Life Technologies Corp. v. Promega Corp., No. 14-1538

In an effort to curb efforts to circumvent patent protection, the Patent Act imposes liability for infringement on anyone who supplies “all or a substantial portion” of a patented invention’s components from the United States for combination overseas. 35 U.S.C. s 271(f)(1). The Federal Circuit had held that a single component—in this case, of a five-component test kit—could be sufficiently important to a patented invention to constitute “a substantial portion.”

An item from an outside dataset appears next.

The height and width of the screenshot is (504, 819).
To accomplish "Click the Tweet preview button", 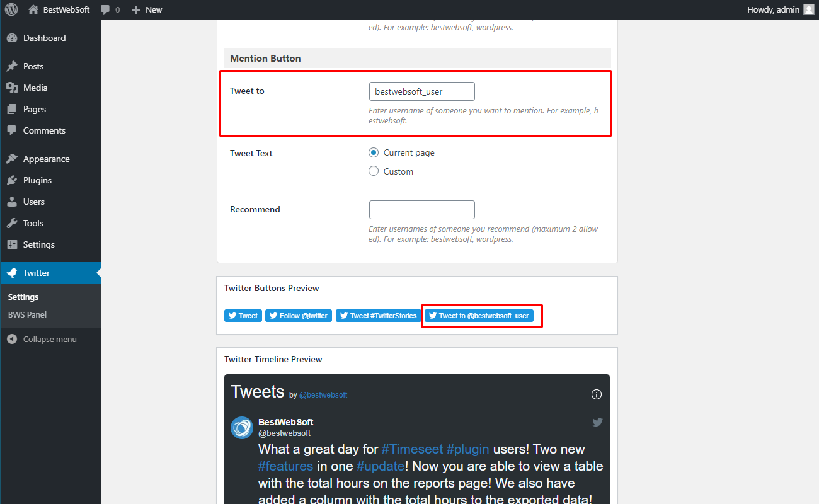I will (x=243, y=316).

The Supreme Court today held that “the supply of a single component of a multicomponent invention” can never be an infringing act under Section 271(f)(1). Giving the statutory term “substantial” a quantitative rather than a qualitative reading, the Court concluded that the infringing “substantial proportion” of the “components” must comprise more than one component. (In contrast, the neighboring subsection, 271(f)(2), imposes liability for the supply of “any component” under more limited circumstances.)

Justice Sotomayor’s opinion was unanimous in most respects. Justice Alito, joined by Justice Thomas, excepted themselves from a discussion of the “genesis” of the statute, and pointed out that the Court’s opinion did not explain how to determine when a multiplicity of components met the statutory test beyond saying that one is not enough. The Chief Justice did not participate in the decision.